経済や金融業界のリアルな姿を垣間見たいのなら、映画がおすすめ! 特に本を読むのが苦手な人や異業種で働く人には、映像で見るのは分かりやすく、2時間程度なので手っ取り早い。実話をベースにした作品もあるので、世の中の経済事件を理解するのにも一役買ってくれる。多少専門用語も出てくるものもあるが、映画をきっかけに勉強してみるのもおすすめだ。エンターテインメントとしても楽しめる、おすすめの1本を紹介する。

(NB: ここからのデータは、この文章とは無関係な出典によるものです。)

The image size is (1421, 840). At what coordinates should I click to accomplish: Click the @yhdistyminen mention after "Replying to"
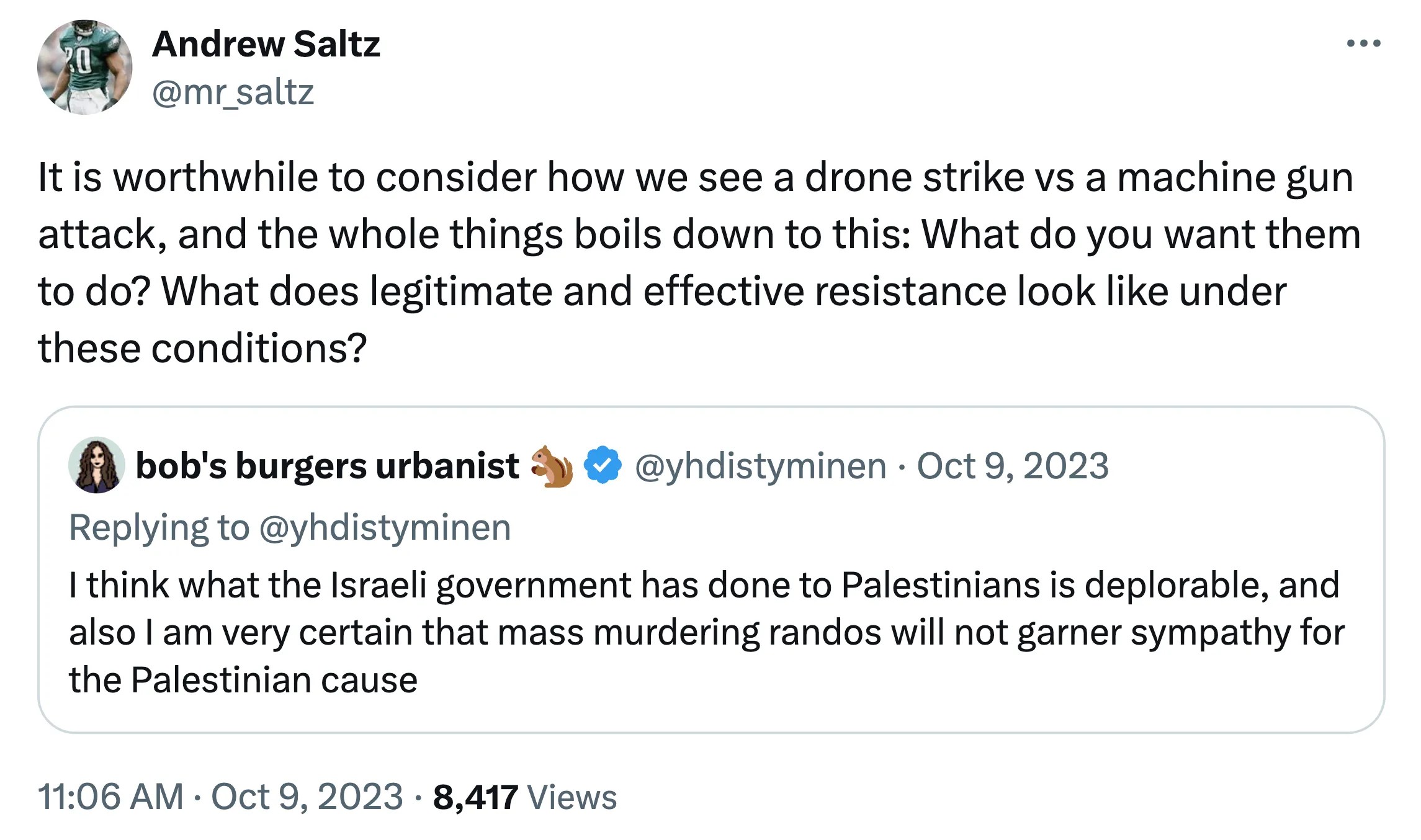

企業買収(M&A)をテーマにした映画は数あれど、サスペンスを融合させる作品は少ない。
「キング・オブ・マンハッタン 危険な賭け」はリチャード・ギア演じる大物投資家が、運命を懸けた自社売却に挑む最中に、自らが引き起こしてしまった事件の隠ぺいを目論む上質のクライムサスペンスだ。
ロバート・ミラー(リチャード・ギア)は大物投資家として仕事で大成功を収め、家庭においては多くの子や孫に囲まれる絵にかいたような成功者。しかしその裏ではロシアの銅山への投資に失敗し巨額の負債を抱えていた。会社の取締役である娘ブルック(ブリット・マーリング)へも明かせないロバートは、負債を返済するためにスタンダード銀行への自社を売却する手はずを進めていた。
ある日、ロバートは愛人のジュリー(レティシア・カスタ)を連れ別荘に向かう途中、心労から居眠りをしてしまった結果事故を起こし、ジュリーを死なせてしまう。自社売却が成功するか否かの瀬戸際にあったロバートは、運転していた車がジュリーのものであることを幸いに、自らの関与を隠蔽するため、かつて世話をしたジミー(ネイト・パーカー)を迎えに呼ぶ。
ところが事故現場に捜査に訪れた担当刑事のブライヤー(ティム・ロス)は、現場に残された不自然な状況からジュリーの単独事故ではないと判断。近くの公衆電話の記録などからロバートの関与を疑い始める。
ジュリーの事故への関与を疑われるジミー、負債を隠すための二重帳簿の存在を知った娘・ブルック、自社売却のための連絡が取れない銀行の代表メイフィールド。様々な状況がロバートを追い詰めていく中、自らの生活を守るため、ロバートは起死回生の一手を打つ。
実態は火の車の会社を抱え、売却できなければ身の破滅が待っている主人公。そんな表面上は成功者を装い日々心をすり減らしていく60歳の投資家を、リチャード・ギアが熱演した。クールなミドルを演じることの多いリチャード・ギアが、虚栄に疲れ愛人に逃げ込み、自らの失敗の尻ぬぐいに奔走する情けなさを見事に表現する様は必見だ。
巨額の損失と愛人の存在の2つを隠す最初の嘘。それらの嘘を守るためにさらに上塗りされる嘘によって、徐々にロバートは追い込まれていく。長年の友人である弁護士が口にした「時間が経つにつれウソも増える。状況は悪くなる一方だ」という忠告の通りに展開していくストーリーに思わず息を飲む。